DATASET RECORDS
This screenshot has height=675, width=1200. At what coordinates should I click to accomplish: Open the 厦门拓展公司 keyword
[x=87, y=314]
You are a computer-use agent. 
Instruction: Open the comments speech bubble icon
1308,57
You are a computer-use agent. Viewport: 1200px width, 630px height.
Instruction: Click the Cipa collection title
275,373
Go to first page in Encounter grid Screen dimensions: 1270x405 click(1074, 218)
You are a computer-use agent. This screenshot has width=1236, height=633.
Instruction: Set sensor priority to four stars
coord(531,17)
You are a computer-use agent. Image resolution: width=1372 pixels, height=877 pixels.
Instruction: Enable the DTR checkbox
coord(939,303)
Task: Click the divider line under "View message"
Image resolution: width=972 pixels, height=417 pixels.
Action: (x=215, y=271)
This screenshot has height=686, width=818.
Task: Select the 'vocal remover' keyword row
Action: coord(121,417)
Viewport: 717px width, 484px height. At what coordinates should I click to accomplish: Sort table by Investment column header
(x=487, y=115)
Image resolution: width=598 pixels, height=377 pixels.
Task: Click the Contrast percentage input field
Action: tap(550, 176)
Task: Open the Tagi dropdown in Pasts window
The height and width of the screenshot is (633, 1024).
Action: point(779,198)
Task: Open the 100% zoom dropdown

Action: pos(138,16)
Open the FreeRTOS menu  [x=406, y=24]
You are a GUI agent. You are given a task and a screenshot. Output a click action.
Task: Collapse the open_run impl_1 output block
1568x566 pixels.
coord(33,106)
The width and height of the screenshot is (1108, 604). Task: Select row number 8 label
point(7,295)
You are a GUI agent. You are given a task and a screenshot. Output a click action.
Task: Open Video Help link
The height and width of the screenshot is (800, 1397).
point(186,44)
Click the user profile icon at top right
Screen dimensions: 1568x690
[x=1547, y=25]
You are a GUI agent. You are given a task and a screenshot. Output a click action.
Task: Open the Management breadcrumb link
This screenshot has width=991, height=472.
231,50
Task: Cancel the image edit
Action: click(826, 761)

EXERCISE PROMPT
Of the entries listed above, reproduce only the lines starting at the line containing "Viewport: 717px width, 484px" and ending at the line containing "Task: Open Video Help link". Include both, exactly as they stand.

FINAL ANSWER
Viewport: 717px width, 484px height. At what coordinates should I click to accomplish: Sort table by Investment column header
(x=487, y=115)
Image resolution: width=598 pixels, height=377 pixels.
Task: Click the Contrast percentage input field
Action: tap(550, 176)
Task: Open the Tagi dropdown in Pasts window
The height and width of the screenshot is (633, 1024).
Action: point(779,198)
Task: Open the 100% zoom dropdown

Action: pos(138,16)
Open the FreeRTOS menu  [x=406, y=24]
You are a GUI agent. You are given a task and a screenshot. Output a click action.
Task: Collapse the open_run impl_1 output block
1568x566 pixels.
coord(33,106)
The width and height of the screenshot is (1108, 604). Task: Select row number 8 label
point(7,295)
You are a GUI agent. You are given a task and a screenshot. Output a click action.
Task: Open Video Help link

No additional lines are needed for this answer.